A
mente é a decoradora oficial da vida e arruma o material que possui da forma
que mais lhe apraz. Diligente e criativa, nem sempre se mostra prazenteira ou copia
o que os sentidos oferecem. Não é máquina e a reprodução desinteressa-lhe. Antes,
se dada ao drama, constrói quadros medonhos e terríficos onde o sujeito que a
possui se enterra a contragosto, por maldosa inflexão do destino, qual Branca
de Neve perdida no breu da floresta. Ou, ao invés, perde-se em castelos
nebulosos e fantásticos, nuvens de sonho evaporado, origem de alguns
trambolhões.
Contudo,
penso por vezes na bênção que é a mente não se conformar à realidade, conceito
que tanta moição tem dado aos pensadores. E acredito que haja mesmo várias
realidades e que a imaginária faça parte de tal conjunto. Mais, acredito que ela
é a fotossíntese humana. Uma coisa assim de pureza e respiração essencial que
embeleza o mundo e lhe dá forma. Porque até a realidade sensível tem seu quê de
imaginário e pessoal. De mental. É verdade que o mundo excede quaisquer
palavras que o queiram dizer. Mas o certo é que nenhum olhar é objectivo.
Ora,
pelo visto, sempre sacrifiquei no altar da subjectividade. Porque, se penso no
meu bólide iniciático, não me surge aquele para que, mês a mês, pus de lado uma
soma e ajudei a comprar. Esse, ganhou perfil de vestal. O primeiro automóvel
nunca foi meu e continua, na minha mente, o mais bonito que já vi. Porém,
apareceu-me entrelaçado noutros acidentes.

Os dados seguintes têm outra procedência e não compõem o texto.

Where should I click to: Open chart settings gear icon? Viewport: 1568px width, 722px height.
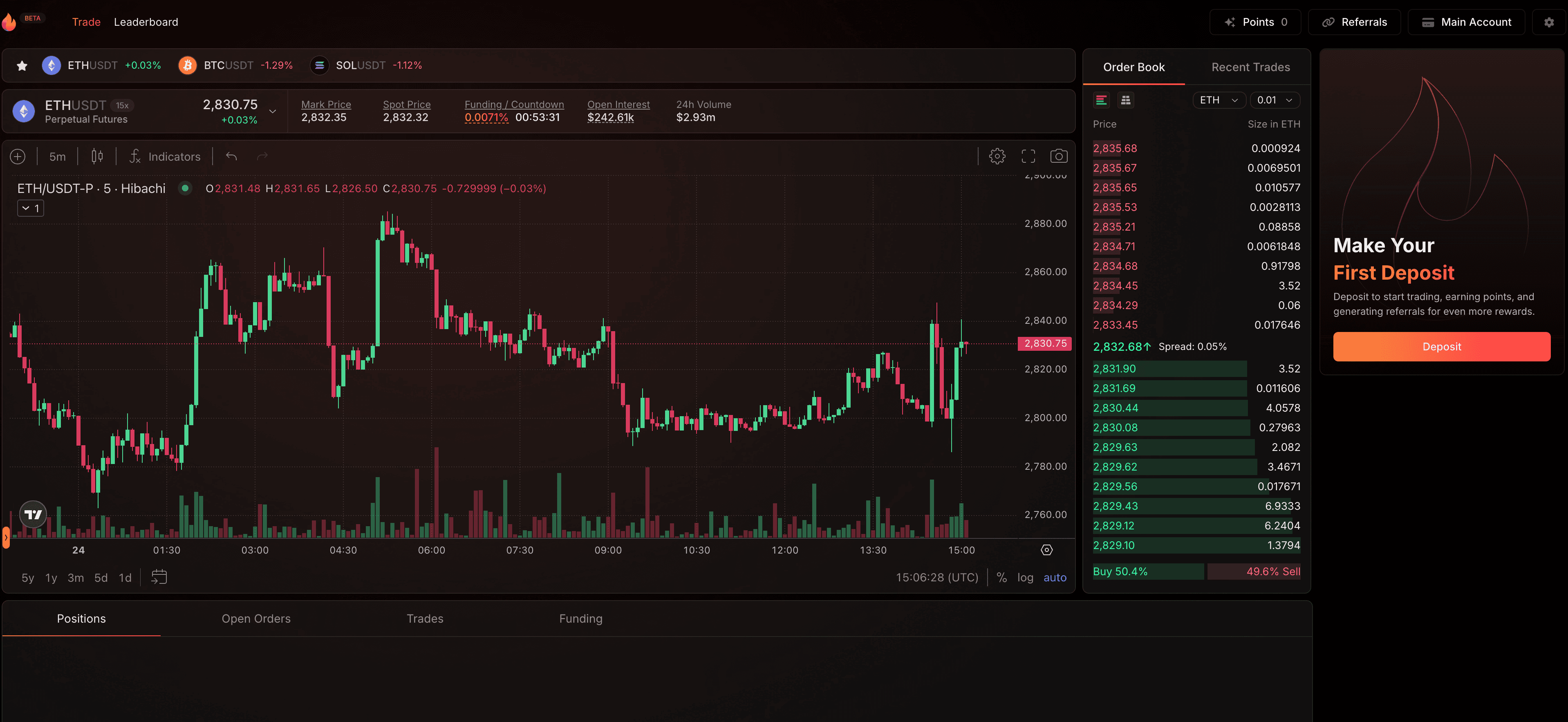[997, 157]

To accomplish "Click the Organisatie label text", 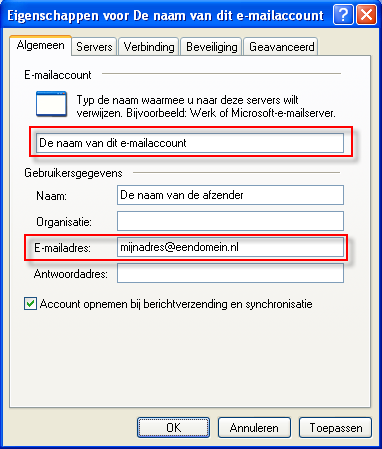I will tap(64, 222).
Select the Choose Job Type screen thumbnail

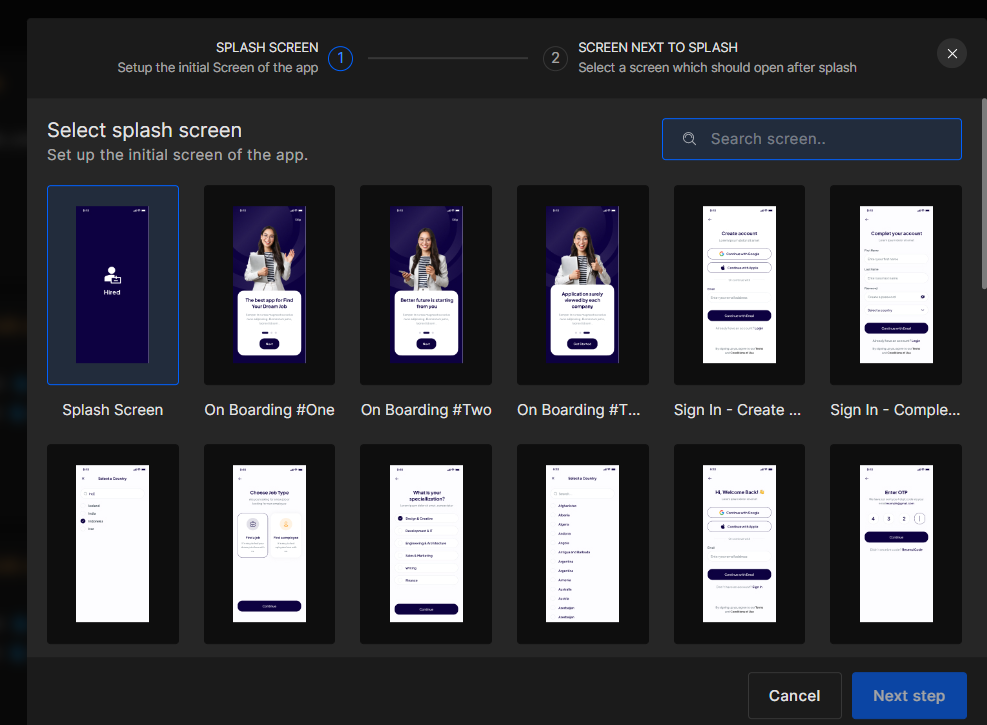269,544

Por exemplo, foi siamês do primeiro herói, o seu condutor, pois claro. Confirmo
que já tive uma quantidade razoável e bem variada de heróis. O que se aguentou
mais tempo foi Lech Walesa que arrisca ser destronado pelo papa Francisco se
for o caso de sua santidade não estar muito virado para a morte e apostar na
longevidade. É verdade que, em Portugal, tenho um fraco por Sobrinho Simões,
mas ainda não subiu os degraus da heroicidade. Portanto…
E posto isto, manda a verdade dizer que o meu
primeiro herói também foi o meu primeiro namorado. A afirmação é dele, que sou
uma tímida desgraçada e nunca me teria lembrado de namorar com o motorista
fardado de duas senhoras que, para mim e toda a gente da minha terra, eram, em
idêntica proporção, muito muito ricas e dadas à fé católica. Acrescente-se que
eu tinha quatro ou cinco anos e ele era um homem a meus olhos cheio de qualidades: bonito e bem
penteado; tinha um boné lindíssimo e com pala; abria e fechava a porta do
automóvel a todos que entrassem; guiava sempre muito direito. Além disso,
conversava bastante com ele e cantava tudo
que me aprouvesse. No entretanto, as ditas senhoras e a minha mãe salvavam o
mundo a poder de reuniões, terços e missas. Acrescente-se que o senhor ainda me deixava mirar na carroçaria espelhada
daquela maravilha negra. Era um namorado dos valentes. Quando contei às minhas
amigas, elas invejaram-me e pediram se também podiam ir ver-se reflectidas. E
depois lá ficámos as três feitas pata-chocas, a fazer mitetes frente ao carro e
sem ordem de lhe pôr um dedo que fosse, enquanto ele limpava sabe Deus o quê
que aquilo não tinha um grão de poeira. Uma vez, o namorado sentou-me ao colo e
deixou-me guiar. Experiência que não me entusiasmou nem deu especial
alento. Este namoro durou pouquíssimo porque me aborreci de ter um namorado que
não me conhecia fora do tempo em que as patroas seguravam o mundo nas mãos. É
que passava por mim, chamava-o pelo nome e toda alegre, e era como se eu não
existisse. Ingrato.
Os
volantes sempre me foram fontes de problemas. Até nos carrinhos da feira. Mas
isso fica para quando. E Deus queira que quando seja já amanhã. Que
exíguo o querer do homem! Vai de um a outro dia a tremelicar, opado de receios.
Aguardemos.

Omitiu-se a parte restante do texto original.